**Try it**
The expected answer is the complete listing, reproduced character for character.

# # # #

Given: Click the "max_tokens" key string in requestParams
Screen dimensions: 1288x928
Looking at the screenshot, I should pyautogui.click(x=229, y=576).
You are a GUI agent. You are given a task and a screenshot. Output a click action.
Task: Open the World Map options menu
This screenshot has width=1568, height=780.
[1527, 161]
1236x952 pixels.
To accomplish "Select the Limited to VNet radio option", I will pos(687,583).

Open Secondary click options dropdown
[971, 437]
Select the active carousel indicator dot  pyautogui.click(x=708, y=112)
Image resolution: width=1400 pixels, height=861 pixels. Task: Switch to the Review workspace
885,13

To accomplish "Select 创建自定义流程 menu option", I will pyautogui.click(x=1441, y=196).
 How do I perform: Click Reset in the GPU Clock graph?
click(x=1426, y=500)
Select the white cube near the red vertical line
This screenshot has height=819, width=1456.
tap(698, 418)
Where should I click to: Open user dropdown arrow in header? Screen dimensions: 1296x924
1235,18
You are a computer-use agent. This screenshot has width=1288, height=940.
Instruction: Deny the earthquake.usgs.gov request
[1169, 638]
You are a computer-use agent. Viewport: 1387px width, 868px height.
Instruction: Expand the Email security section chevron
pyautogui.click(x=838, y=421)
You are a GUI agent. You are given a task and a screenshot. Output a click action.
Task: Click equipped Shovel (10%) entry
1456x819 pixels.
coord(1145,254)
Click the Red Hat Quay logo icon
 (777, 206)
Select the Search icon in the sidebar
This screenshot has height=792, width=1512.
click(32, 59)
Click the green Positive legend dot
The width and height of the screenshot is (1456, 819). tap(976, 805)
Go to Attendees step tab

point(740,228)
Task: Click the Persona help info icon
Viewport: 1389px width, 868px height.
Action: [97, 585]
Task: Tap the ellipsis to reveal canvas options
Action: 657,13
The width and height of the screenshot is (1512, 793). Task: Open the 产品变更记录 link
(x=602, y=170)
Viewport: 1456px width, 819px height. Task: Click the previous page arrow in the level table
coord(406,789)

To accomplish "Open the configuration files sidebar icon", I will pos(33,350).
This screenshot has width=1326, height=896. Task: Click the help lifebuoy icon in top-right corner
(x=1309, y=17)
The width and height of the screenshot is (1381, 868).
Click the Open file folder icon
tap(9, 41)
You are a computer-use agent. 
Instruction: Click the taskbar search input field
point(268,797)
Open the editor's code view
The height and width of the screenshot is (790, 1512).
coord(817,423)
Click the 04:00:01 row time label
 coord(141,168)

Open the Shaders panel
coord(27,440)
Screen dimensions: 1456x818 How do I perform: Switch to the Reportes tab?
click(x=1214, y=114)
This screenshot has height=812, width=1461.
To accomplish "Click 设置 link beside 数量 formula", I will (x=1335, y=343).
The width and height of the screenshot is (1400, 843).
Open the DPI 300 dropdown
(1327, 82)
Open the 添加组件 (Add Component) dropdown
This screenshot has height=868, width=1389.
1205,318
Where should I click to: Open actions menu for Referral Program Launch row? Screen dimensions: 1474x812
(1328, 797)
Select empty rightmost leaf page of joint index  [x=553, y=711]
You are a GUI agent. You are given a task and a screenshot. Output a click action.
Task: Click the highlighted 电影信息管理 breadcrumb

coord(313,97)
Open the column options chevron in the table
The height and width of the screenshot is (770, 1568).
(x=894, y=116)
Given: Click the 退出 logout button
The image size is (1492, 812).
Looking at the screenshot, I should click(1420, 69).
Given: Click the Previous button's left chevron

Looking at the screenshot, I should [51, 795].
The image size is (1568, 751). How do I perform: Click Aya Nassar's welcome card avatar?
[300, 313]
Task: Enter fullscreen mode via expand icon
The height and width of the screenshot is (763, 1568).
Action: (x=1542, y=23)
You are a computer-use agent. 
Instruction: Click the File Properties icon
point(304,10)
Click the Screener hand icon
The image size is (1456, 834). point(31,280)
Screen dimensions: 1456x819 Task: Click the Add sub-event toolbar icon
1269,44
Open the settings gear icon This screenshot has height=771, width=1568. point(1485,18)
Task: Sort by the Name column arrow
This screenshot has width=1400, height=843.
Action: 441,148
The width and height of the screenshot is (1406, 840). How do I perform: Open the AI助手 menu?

# # # #

**Output**
Given: Click the "max_tokens" key string in requestParams
Screen dimensions: 1288x928
Looking at the screenshot, I should pyautogui.click(x=229, y=576).
You are a GUI agent. You are given a task and a screenshot. Output a click action.
Task: Open the World Map options menu
This screenshot has width=1568, height=780.
[1527, 161]
1236x952 pixels.
To accomplish "Select the Limited to VNet radio option", I will pos(687,583).

Open Secondary click options dropdown
[971, 437]
Select the active carousel indicator dot  pyautogui.click(x=708, y=112)
Image resolution: width=1400 pixels, height=861 pixels. Task: Switch to the Review workspace
885,13

To accomplish "Select 创建自定义流程 menu option", I will pyautogui.click(x=1441, y=196).
 How do I perform: Click Reset in the GPU Clock graph?
click(x=1426, y=500)
Select the white cube near the red vertical line
This screenshot has height=819, width=1456.
tap(698, 418)
Where should I click to: Open user dropdown arrow in header? Screen dimensions: 1296x924
1235,18
You are a computer-use agent. This screenshot has width=1288, height=940.
Instruction: Deny the earthquake.usgs.gov request
[1169, 638]
You are a computer-use agent. Viewport: 1387px width, 868px height.
Instruction: Expand the Email security section chevron
pyautogui.click(x=838, y=421)
You are a GUI agent. You are given a task and a screenshot. Output a click action.
Task: Click equipped Shovel (10%) entry
1456x819 pixels.
coord(1145,254)
Click the Red Hat Quay logo icon
 (777, 206)
Select the Search icon in the sidebar
This screenshot has height=792, width=1512.
click(32, 59)
Click the green Positive legend dot
The width and height of the screenshot is (1456, 819). tap(976, 805)
Go to Attendees step tab

point(740,228)
Task: Click the Persona help info icon
Viewport: 1389px width, 868px height.
Action: [97, 585]
Task: Tap the ellipsis to reveal canvas options
Action: 657,13
The width and height of the screenshot is (1512, 793). Task: Open the 产品变更记录 link
(x=602, y=170)
Viewport: 1456px width, 819px height. Task: Click the previous page arrow in the level table
coord(406,789)

To accomplish "Open the configuration files sidebar icon", I will pos(33,350).
This screenshot has width=1326, height=896. Task: Click the help lifebuoy icon in top-right corner
(x=1309, y=17)
The width and height of the screenshot is (1381, 868).
Click the Open file folder icon
tap(9, 41)
You are a computer-use agent. 
Instruction: Click the taskbar search input field
point(268,797)
Open the editor's code view
The height and width of the screenshot is (790, 1512).
coord(817,423)
Click the 04:00:01 row time label
 coord(141,168)

Open the Shaders panel
coord(27,440)
Screen dimensions: 1456x818 How do I perform: Switch to the Reportes tab?
click(x=1214, y=114)
This screenshot has height=812, width=1461.
To accomplish "Click 设置 link beside 数量 formula", I will (x=1335, y=343).
The width and height of the screenshot is (1400, 843).
Open the DPI 300 dropdown
(1327, 82)
Open the 添加组件 (Add Component) dropdown
This screenshot has height=868, width=1389.
1205,318
Where should I click to: Open actions menu for Referral Program Launch row? Screen dimensions: 1474x812
(1328, 797)
Select empty rightmost leaf page of joint index  [x=553, y=711]
You are a GUI agent. You are given a task and a screenshot. Output a click action.
Task: Click the highlighted 电影信息管理 breadcrumb

coord(313,97)
Open the column options chevron in the table
The height and width of the screenshot is (770, 1568).
(x=894, y=116)
Given: Click the 退出 logout button
The image size is (1492, 812).
Looking at the screenshot, I should click(1420, 69).
Given: Click the Previous button's left chevron

Looking at the screenshot, I should [51, 795].
The image size is (1568, 751). How do I perform: Click Aya Nassar's welcome card avatar?
[300, 313]
Task: Enter fullscreen mode via expand icon
The height and width of the screenshot is (763, 1568).
Action: (x=1542, y=23)
You are a computer-use agent. 
Instruction: Click the File Properties icon
point(304,10)
Click the Screener hand icon
The image size is (1456, 834). point(31,280)
Screen dimensions: 1456x819 Task: Click the Add sub-event toolbar icon
1269,44
Open the settings gear icon This screenshot has height=771, width=1568. point(1485,18)
Task: Sort by the Name column arrow
This screenshot has width=1400, height=843.
Action: 441,148
The width and height of the screenshot is (1406, 840). How do I perform: Open the AI助手 menu?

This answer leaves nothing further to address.